When we come to a subject like angels, where Jewish thought changed significantly over the course of the writing of the Bible, this approach ends up with a bizarre concatenation of pieces that do not really go together.

Here we get back to a fundamental fact. The books of the Bible were revealed in the categories of their audiences. To find the voice of Scripture as a whole, the whole council of God, you cannot simply mix and match verses from here and there and assume they all mean the same thing.

For example, Grudem more or less adds up the different names for heavenly beings, as if these are different things: seraphim, cherubim, etc. But we should be very careful about adding these pieces together. We don't know what they literally point to. All we have are the kaleidoscopic images of Israelites and Jews looking at them through the lenses of their day. Inspiration never came in a bubble. It always came in categories that made sense to those to whom God wanted to speak.

It is incredibly difficult to study the intertestamental period in any depth and not be struck by how much the language of the Bible in this category has been affected by the language of apocalyptic Judaism. Yet almost no one in Christianity today accepts that body of imagery as inspired. [1] In short, we must be very careful not to assume that all the angelic imagery of the Bible is straightforwardly literal. Genres we don't recognize are involved. Fantastic symbolism is involved.

4. Finally, there are a number of interpretations in this chapter that are at least questionable. For example, I do not believe that Colossians 2:18 was about the worship of angels but about a Jewish group that believed they were mystically worshiping with angels. It does not change any of Grudem's points, however.

Similarly, I think it is incorrect to portray the Sadducees as liberal. Many, including myself, do not see Acts 23:8 as a denial of belief in angels and spirits but as a denial of different forms of afterlife. Peter's angel in Acts 12:15 may refer to a form that Luke saw people taking between death and resurrection. Again, this is only one set of biblical imagery, one that expressed truth in Luke's categories. We should not take it as how it works literally, minus the symbolism and worldview.

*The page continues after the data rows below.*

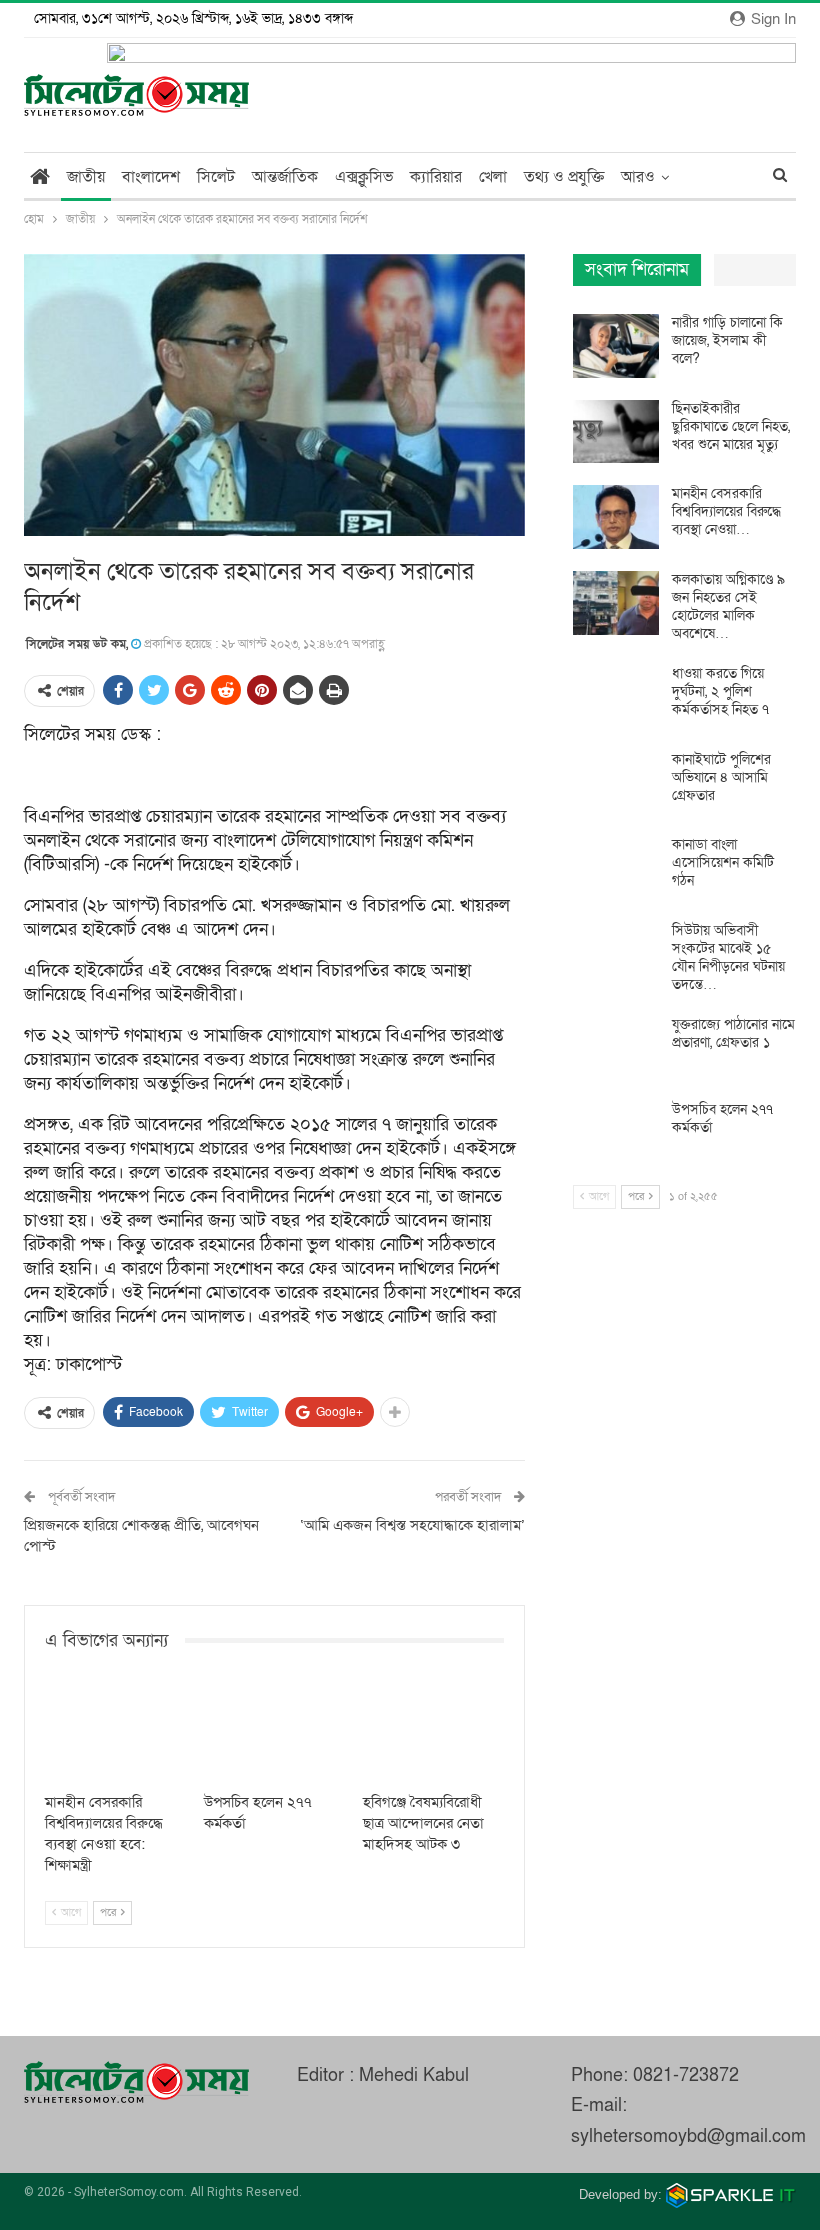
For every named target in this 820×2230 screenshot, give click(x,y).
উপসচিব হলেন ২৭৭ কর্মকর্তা (722, 1118)
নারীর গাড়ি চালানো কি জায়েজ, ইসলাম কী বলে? (727, 340)
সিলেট (216, 177)
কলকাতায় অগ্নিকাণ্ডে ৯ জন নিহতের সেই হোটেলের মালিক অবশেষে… (728, 606)
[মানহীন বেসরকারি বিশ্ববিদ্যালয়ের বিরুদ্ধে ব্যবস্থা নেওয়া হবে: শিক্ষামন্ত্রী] (115, 1733)
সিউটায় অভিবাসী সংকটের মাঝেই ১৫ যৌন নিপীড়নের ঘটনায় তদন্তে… (728, 957)
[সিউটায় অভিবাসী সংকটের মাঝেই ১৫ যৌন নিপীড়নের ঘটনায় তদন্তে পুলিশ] (616, 954)
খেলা (493, 177)
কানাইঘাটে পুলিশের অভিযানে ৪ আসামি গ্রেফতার (721, 777)
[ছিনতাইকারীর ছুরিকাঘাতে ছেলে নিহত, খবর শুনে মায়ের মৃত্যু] (616, 432)
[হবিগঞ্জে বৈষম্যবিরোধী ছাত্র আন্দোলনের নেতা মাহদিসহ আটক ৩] (433, 1733)
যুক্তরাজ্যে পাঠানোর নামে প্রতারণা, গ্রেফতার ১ (733, 1033)
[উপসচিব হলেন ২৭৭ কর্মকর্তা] (274, 1733)
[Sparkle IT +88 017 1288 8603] (731, 2194)
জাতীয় (86, 177)
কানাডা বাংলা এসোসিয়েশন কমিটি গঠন (723, 862)
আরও (638, 177)
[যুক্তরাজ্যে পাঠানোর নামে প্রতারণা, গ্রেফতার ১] (616, 1048)
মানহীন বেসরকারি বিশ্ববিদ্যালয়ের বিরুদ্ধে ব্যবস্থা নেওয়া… (726, 511)
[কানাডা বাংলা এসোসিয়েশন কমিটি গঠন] (616, 868)
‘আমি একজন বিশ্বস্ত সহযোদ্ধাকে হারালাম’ (412, 1525)
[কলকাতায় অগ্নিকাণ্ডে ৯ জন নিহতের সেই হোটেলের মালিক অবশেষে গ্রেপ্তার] (616, 603)
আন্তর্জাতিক (285, 177)
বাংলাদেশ (151, 177)
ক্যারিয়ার (436, 177)
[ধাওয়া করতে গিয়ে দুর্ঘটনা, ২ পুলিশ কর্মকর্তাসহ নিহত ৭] (616, 697)
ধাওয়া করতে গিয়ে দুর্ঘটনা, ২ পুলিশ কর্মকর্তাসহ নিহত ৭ (720, 691)
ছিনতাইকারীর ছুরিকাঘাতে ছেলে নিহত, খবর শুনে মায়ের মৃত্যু (731, 426)
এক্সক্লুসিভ (364, 177)
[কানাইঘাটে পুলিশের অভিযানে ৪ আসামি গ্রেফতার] (616, 783)
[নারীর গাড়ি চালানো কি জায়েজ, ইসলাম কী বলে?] (616, 346)
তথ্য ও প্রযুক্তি (564, 177)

The Bible seems ambiguous on guardian angels. You should not base a doctrine on one verse, and Matthew 18:10 seems about the only really substantive basis for the idea.

Lastly, there is the angel of the LORD in certain Old Testament passages. Notice again that this is a passing image in a certain part of the OT. In other words, it is not a whole Bible image. This immediately pushes us toward seeing it as an expression of truth in the categories of Moses and a certain layer of the OT. [2] It may or may not combine with other images elsewhere.

However, the angel of the LORD would seem to be a messenger from God who so represented God that a person who had received word from this angel could be said to have seen and talked to God himself. No doubt we--and later Jews--would have wanted to word such encounters more carefully, with greater distinctions between God himself and his messenger. But at this point in Israel's history, when polytheism was the default surrounding culture, it was not so crucial to emphasize these points.

5. In summary, there is very little doctrinally in this chapter with which Wesleyans would disagree. The only point is where Grudem is asking why angels cannot be redeemed. Here Wesleyans agree with him on their non-redemptive status, but we disagree on the reasons why they will not be redeemed. Finally, Grudem's use of Scripture is generally non-contextual, so his interpretations should be read with caution.

[1] The Ethiopian church would be an exception, since they consider 1 Enoch inspired.

[2] I am using this traditional language for simplicity. I'm not making an argument for authorship above.